» **Фрагмент страницы**:
┌──

Страница 18 из 98
Ежов весь — запечатленная патетика: он тот, «кто встал, недобитым врагам угрожая, / На страже страны и ее урожая» (Песня о батыре Ежове), кто «хранит и ночью и днем караван, зоркоглазый ныран[118]» (Песня о большом караване), «кто тверд и суров, как отлитый из стали, / Кто барсов отважней и зорче орлов, / Любимец страны, зоркоглазый Ежов» (Уничтожить! 1938. Пер. К. Алтайский). Он — «огонь, опаливший змеиные гнезда», он — «пуля для всех скорпионов и змей», он — «око страны, что алмаза ясней. / Седой летописец, свидетель эпохи, / Вбирающий все ликованья и вздохи, / Сто лет доживающий, древний Джамбул / Услышал в степи нарастающий гул. / Мильонноголосое звонкое слово / Летит от народов к батыру Ежову: / Спасибо, Ежов, что, тревогу будя, / Стоишь ты на страже страны и вождя» (Поэма о наркоме Ежове).
Эти величания — часть производимой в ежовиане тотальной эстетизации террора, направленной на его амплификацию через чудовищные метафоры убийства. Ведь Ежов Джамбула — чистый продукт оправдывающей террор паранойи. Он тот, «кто видит и слышит, / Как враг, в темноте подползая к нам, дышит», кто «железной рукою… разрыв, уничтожил змеиные норы», кто «всех змей ядовитых в ночи подстерег / И выкурил гадов из нор и берлог» (Песня о батыре Ежове), кто «развеял, / Как прах, всех фаланг, скорпионов и змей», кто «выкурил змей из поганых их гнезд» (Песня о большом караване, 1936. Пер. К. Алтайский). Сугубо параноидальный дискурс достигает апогея в песне «Воинам Родины» (1937): «Кто там подползает? Трава шевелится… / Иль чуткие уши меня обманули? / Красноармейцы, закройте границы! /…/ Нам наше — священно, не нужно чужого. / Будь бдительным каждый, / Будь каждый Ежовым»[119].
В сумеречной зоне советского подсознательного изображение врага колеблется между идеологическими клише и холодящими кровь подробностями, почти детскими страхами и инвективами Вышинского в ходе показательных процессов, сказочностью и реализмом, барочной избыточностью и готической зловещей таинственностью:
А враг насторожен, озлоблен и лют.

└──

» **Задания**:
[a] Перепишите из фрагмента о Ежове в поэзии Джамбула весь отрывок от слов «Страница 18 из» вплоть до слов «о наркоме Ежове).».
[b] В каком году, согласно фрагменту о Ежове в поэзии Джамбула, была создана песня «Воинам Родины»?
[c] Продолжите фрагмент о Ежове в поэзии Джамбула, начав сразу после строки «А враг насторожен, озлоблен и лют.»

» **Исходный материал**:

┌──

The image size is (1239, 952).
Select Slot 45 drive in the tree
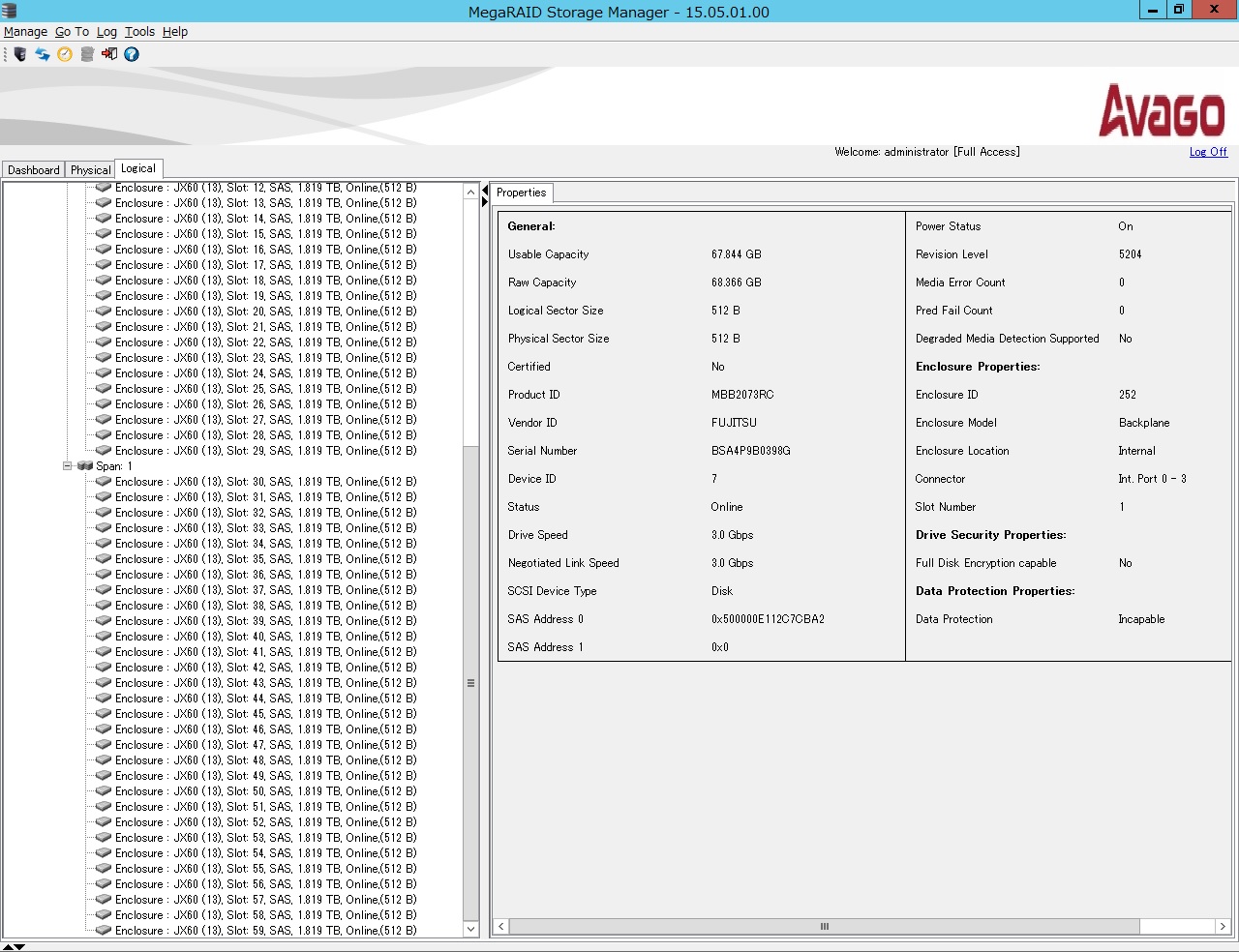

└──
┌──

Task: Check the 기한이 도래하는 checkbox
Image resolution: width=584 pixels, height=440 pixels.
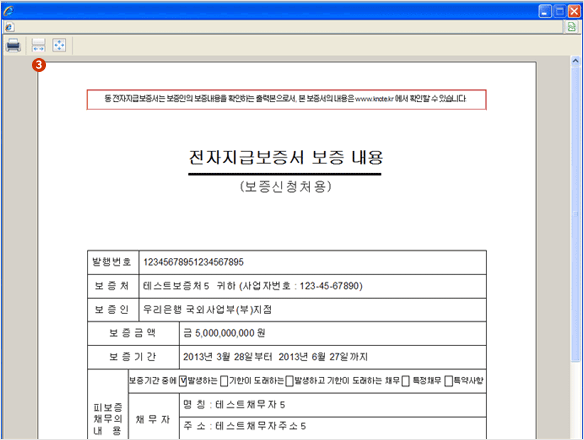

└──
┌──

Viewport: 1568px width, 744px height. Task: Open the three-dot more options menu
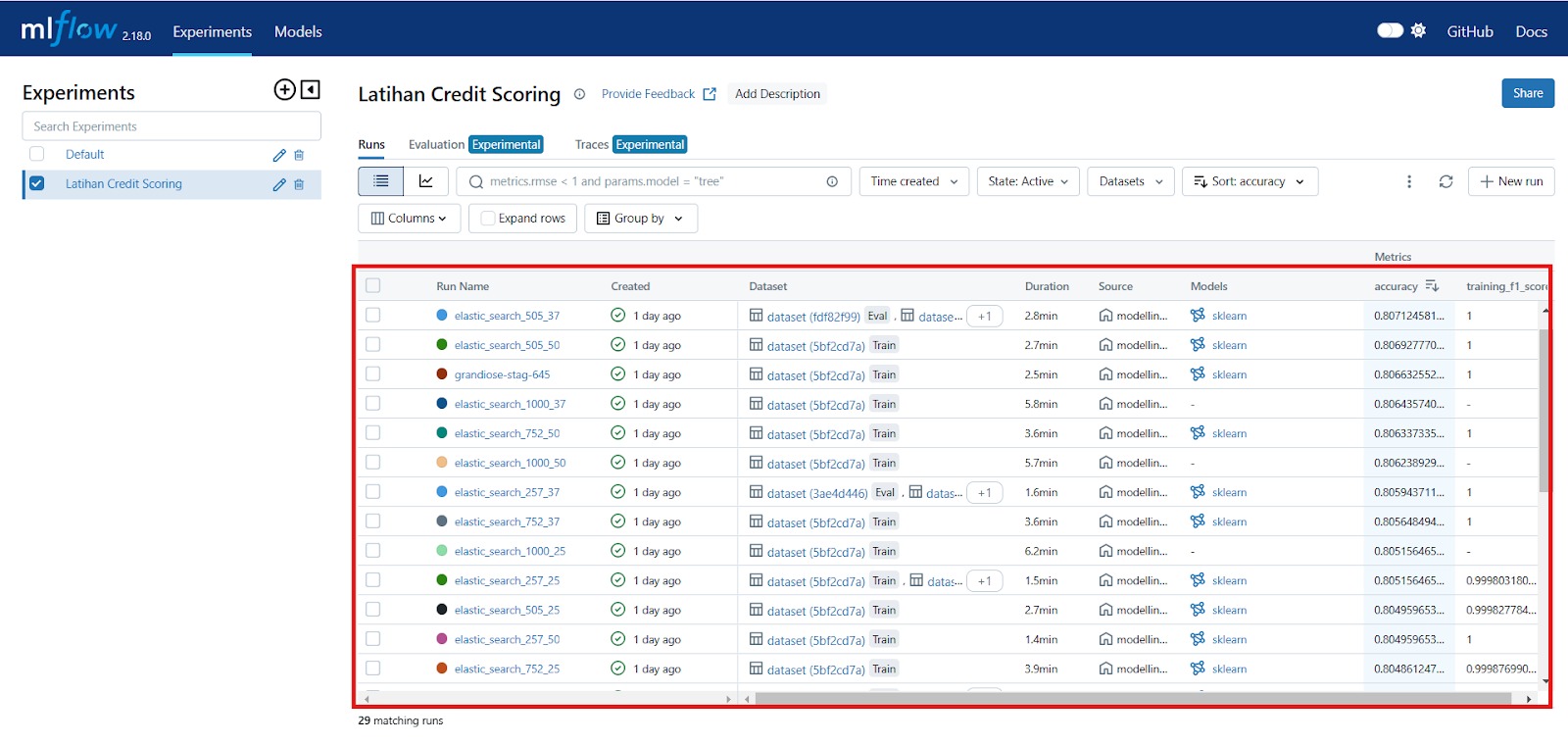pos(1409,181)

└──

» **Ответы к упражнению**:
[a]
Страница 18 из 98
Ежов весь — запечатленная патетика: он тот, «кто встал, недобитым врагам угрожая, / На страже страны и ее урожая» (Песня о батыре Ежове), кто «хранит и ночью и днем караван, зоркоглазый ныран[118]» (Песня о большом караване), «кто тверд и суров, как отлитый из стали, / Кто барсов отважней и зорче орлов, / Любимец страны, зоркоглазый Ежов» (Уничтожить! 1938. Пер. К. Алтайский). Он — «огонь, опаливший змеиные гнезда», он — «пуля для всех скорпионов и змей», он — «око страны, что алмаза ясней. / Седой летописец, свидетель эпохи, / Вбирающий все ликованья и вздохи, / Сто лет доживающий, древний Джамбул / Услышал в степи нарастающий гул. / Мильонноголосое звонкое слово / Летит от народов к батыру Ежову: / Спасибо, Ежов, что, тревогу будя, / Стоишь ты на страже страны и вождя» (Поэма о наркоме Ежове).

[b] В 1937 году.

[c]
Прислушайся: ночью злодеи ползут,
Ползут по оврагам, несут, изуверы.
Наганы и бомбы, бациллы холеры <…>
Враги нашей жизни, враги миллионов.
Ползли к нам троцкистские банды шпионов,
Бухаринцы, хитрые змеи болот,
Националистов озлобленный сброд.
Поганые гады фашистской окраски,
Ползли вы на брюхе по вражьей указке.
Шпионить, вредить, убивать,
Страну продавать и народ предавать.
Хотели упиться народною кровью,
Хотели услышать рыдания вдов.
Мечтали ночами: заводы — на снос!
Посевы — огню! Поезда — под откос.
Враги ликовали, неся нам оковы,
Но звери попались в капканы Ежова
[120]
.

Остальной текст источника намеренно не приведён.